UK law on behavioural advertising is due to change next month. Phil James, senior associate at law firm Lewis Silkin, advises marketers on the implications of the new ePrivacy Directive
The UK law on privacy and behavioural advertising is due to change at the end of May 2011, as a result of revisions made at European Union level to a Directive on ePrivacy. So what does this new legislation mean for B2B marketers? This article will explain what level of consent is required to operate behavioural targeting under the proposed new law.
The essential tool employed in behavioural targeting technology is the cookie. Therefore, if you want to continue to use cookies for behavioural targeting when the new law kicks in, here are some of the key issues you should consider.
The law – then and now
Current law is embodied in the UK under the Data Protection Act 1998 and Privacy and Electronic Communications Regulations 2003 (PECR). PECR is due to be amended as a result of revisions to an EU Directive passed at the end of 2009 (the ePrivacy Directive). The changes are due to be in force by end of May 2011.
Current UK law regulating cookies is Regulation 6 of PECR. It says that to place information on a person’s PC, you must (subject to certain exemptions that are essential to access the net):
- Provide clear and comprehensive information about its purpose (‘fair processing notice’);
- Allow people an opportunity to refuse.
The commonly accepted opinion to date has been to operate an ‘opt-out’ mechanism and this is generally accepted as complying with PECR.
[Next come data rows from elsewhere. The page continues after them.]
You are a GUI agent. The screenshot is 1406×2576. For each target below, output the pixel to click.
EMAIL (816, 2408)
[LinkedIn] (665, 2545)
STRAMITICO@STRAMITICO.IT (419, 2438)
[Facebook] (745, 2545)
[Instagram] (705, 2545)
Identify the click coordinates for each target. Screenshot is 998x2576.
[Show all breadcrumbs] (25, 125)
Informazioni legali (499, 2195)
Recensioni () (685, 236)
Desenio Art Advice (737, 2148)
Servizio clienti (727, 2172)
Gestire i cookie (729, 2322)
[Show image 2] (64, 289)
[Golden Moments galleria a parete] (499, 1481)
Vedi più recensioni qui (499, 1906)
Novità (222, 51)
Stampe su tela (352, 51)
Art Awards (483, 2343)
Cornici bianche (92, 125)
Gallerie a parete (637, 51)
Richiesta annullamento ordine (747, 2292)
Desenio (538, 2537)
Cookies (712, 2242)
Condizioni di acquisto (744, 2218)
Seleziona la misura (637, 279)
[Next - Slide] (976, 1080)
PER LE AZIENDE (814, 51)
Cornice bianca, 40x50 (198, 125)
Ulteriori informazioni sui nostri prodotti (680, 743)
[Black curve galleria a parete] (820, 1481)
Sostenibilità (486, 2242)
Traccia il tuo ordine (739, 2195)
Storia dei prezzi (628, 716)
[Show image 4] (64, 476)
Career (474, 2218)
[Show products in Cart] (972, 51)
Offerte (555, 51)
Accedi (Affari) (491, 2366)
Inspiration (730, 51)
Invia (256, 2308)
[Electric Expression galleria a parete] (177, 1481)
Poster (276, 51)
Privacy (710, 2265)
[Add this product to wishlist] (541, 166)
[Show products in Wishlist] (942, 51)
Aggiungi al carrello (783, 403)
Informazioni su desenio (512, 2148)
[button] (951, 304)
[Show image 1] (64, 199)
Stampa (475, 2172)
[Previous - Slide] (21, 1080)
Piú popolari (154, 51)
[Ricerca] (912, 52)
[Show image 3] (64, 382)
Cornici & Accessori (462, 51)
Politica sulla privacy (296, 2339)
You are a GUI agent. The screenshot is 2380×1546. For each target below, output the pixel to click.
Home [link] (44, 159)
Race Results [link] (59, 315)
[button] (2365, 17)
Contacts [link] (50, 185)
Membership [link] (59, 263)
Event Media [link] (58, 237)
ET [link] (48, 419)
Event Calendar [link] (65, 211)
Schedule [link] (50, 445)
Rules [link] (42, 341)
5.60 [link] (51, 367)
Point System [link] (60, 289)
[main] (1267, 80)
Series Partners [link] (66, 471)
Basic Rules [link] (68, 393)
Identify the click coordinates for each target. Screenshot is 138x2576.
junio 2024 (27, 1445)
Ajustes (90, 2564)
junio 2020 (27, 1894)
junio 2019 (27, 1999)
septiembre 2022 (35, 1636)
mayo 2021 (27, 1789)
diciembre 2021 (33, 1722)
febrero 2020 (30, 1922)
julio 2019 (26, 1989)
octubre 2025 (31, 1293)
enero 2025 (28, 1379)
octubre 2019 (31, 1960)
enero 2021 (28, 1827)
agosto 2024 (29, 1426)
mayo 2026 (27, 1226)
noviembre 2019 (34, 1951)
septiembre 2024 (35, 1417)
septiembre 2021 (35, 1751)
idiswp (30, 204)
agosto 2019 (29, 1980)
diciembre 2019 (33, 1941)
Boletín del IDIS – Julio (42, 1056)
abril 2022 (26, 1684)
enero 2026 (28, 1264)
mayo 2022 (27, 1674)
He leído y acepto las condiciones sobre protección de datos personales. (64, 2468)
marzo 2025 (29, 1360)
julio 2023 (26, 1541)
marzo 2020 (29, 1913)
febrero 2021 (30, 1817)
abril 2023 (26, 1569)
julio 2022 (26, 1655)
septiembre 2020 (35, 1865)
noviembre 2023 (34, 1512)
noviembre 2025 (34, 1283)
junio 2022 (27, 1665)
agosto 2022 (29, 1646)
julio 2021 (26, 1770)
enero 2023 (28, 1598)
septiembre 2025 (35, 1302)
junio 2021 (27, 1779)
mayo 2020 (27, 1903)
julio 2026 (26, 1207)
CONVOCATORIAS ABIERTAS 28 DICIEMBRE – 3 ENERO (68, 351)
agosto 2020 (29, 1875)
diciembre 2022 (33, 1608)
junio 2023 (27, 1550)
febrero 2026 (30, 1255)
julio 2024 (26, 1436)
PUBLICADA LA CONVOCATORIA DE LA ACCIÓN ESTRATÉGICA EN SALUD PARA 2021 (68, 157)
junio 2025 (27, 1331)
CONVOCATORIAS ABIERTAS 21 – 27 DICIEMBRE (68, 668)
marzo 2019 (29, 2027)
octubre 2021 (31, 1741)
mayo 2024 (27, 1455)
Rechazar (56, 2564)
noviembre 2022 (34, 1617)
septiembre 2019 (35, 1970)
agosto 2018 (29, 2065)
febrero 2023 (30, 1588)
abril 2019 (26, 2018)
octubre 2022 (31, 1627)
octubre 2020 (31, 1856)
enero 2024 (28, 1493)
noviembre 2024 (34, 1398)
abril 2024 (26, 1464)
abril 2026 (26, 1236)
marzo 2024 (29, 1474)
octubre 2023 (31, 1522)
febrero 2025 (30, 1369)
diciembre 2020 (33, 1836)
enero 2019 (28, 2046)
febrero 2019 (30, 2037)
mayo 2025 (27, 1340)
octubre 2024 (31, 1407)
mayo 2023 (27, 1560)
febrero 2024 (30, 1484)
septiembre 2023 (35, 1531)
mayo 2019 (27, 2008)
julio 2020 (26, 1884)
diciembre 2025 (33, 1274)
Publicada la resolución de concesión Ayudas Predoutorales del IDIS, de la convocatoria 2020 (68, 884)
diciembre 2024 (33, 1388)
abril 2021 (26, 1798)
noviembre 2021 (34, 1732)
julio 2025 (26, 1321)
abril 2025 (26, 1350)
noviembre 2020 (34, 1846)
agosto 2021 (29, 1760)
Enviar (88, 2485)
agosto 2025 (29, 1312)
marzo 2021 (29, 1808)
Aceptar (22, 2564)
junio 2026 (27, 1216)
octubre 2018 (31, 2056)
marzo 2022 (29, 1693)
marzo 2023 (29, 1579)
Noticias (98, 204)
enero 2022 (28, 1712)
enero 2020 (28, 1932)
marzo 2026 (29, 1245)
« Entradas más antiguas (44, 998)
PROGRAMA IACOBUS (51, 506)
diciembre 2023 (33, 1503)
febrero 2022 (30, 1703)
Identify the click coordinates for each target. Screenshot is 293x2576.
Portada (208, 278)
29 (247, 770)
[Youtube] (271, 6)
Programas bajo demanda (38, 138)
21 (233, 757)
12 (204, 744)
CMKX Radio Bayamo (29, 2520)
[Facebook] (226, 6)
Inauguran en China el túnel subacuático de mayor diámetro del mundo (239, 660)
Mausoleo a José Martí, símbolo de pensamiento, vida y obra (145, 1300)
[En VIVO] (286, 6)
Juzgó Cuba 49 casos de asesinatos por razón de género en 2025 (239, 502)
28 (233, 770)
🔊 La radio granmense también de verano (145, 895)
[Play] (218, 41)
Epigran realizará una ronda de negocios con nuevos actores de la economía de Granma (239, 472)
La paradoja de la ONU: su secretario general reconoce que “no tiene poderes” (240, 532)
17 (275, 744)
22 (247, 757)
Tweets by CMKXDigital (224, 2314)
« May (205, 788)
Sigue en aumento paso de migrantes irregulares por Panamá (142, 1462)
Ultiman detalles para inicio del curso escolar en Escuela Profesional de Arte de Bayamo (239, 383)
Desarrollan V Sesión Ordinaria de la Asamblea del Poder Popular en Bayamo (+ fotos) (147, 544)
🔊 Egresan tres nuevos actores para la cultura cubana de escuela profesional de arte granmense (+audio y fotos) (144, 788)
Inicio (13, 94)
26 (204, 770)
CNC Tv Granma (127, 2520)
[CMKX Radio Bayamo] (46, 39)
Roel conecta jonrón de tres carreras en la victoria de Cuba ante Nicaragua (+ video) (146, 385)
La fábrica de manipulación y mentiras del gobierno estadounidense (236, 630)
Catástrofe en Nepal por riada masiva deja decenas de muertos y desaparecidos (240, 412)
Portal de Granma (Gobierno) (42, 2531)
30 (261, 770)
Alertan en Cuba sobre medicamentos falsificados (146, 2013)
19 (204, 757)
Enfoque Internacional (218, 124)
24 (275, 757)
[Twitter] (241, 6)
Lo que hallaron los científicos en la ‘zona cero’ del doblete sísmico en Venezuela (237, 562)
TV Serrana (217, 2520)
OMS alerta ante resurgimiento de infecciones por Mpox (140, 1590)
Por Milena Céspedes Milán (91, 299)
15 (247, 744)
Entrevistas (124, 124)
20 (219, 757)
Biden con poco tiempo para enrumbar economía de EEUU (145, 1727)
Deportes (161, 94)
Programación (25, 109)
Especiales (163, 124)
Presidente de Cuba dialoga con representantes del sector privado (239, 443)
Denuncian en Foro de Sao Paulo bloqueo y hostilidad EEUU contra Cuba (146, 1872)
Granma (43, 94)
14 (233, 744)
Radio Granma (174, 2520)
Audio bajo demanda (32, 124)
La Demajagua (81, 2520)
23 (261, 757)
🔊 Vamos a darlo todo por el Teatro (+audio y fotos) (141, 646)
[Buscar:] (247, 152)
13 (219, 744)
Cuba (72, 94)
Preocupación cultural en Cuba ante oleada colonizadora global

However, the revised Regulation 6 will instead require you to:
- Ensure that a person has given consent; having been provided with a fair processing notice.
Significantly, the ‘opportunity to refuse’ requirement has been removed. This indicates that an opt-out mechanism may therefore no longer be sufficient. However, when the ePrivacy Directive was being debated, the word, ‘prior’ (before consent) was deleted, thus the jury is still out about whether an opt-in mechanic should now be mandatory.
Consent to cookies
In June 2010, the Article 29 Working Party (the EU body made up from the Information Commissioners, i.e. the people responsible in each territory for enforcing data privacy laws from leading EU member states) issued a significant opinion on behavioural targeting. This said that those operating behavioural advertising networks will need to obtain prior opt-in consent before placing cookies on a user’s computer. Once consent has been obtained, that consent will last, unless withdrawn, for a year, when it will need to be renewed.
The opinion is aimed at behavioural advertising across multiple sites (i.e. third-party behavioural targeting using third-party cookies), so does not require publishers placing first-party cookies (e.g. recommendations based on past purchases within that same site) to obtain opt-in consent.
However, where a social network (such as Facebook) is placing third-party ads served on a user’s profile, it will need to share responsibility and obtain opt-in consent (a social network is akin to a behavioural ad network).
EU versus UK attitudes
Significantly, the consultation paper reveals that the UK proposes to take a more liberal view than the opt-in consent requirement advised by Article 29.
The UK plans to incorporate the wording from the ePrivacy Directive but instead rely on Recital 66 in the Directive, which suggests that consent may be obtained via the means of appropriate browser settings or some other application (rather than opt-in). This is likely to create further conflict between the EU and the UK’s more liberal attitude towards implementation of privacy law.
What should marketers do?
While there are some sanctions (albeit not particularly hefty as yet, excluding breaches of the Regulation of Investigatory Powers Act for breaching PECR, any failure to comply is likely to result in adverse PR. Brand loyalty is built on trust and transparency. Behavioural targeting, done surreptitiously, flies in the face of such trust. Here are my top tips:
1. Keep a watching brief. If I had to call it, I would say the UK is likely to favour the US Digital Advertising Alliance’s (DAA) self-regulatory opt-out, practical solution. Take some time to review its self-regulatory principles for online behavourial advertising. You can find out more information about this at www.aboutads.info.
2. Set up a steering group. If you have not already done so, set up a steering group to develop a similar strategy to the DAA’s that fits your organisation’s current online activities.
3. Don’t delay. Start thinking about your own ePrivacy strategy sooner rather than later so that you can develop and incorporate technical and organisational means to achieve compliance when the new law comes into effect.
4. Avoid flash cookies. Avoid using flash cookies as these types of cookies make it intrinsically difficult for users to opt-out from behavioural targeting (as flash cookies re-spawn even where a user has deleted them from their computer’s ‘cookie jar’). As such, I think they are more likely to breach the requirements of the ePrivacy Directive. This is because it will be difficult to claim valid consent has been obtained where a flash cookie re-spawns despite a user’s attempt to delete it and reject behavioural targeting.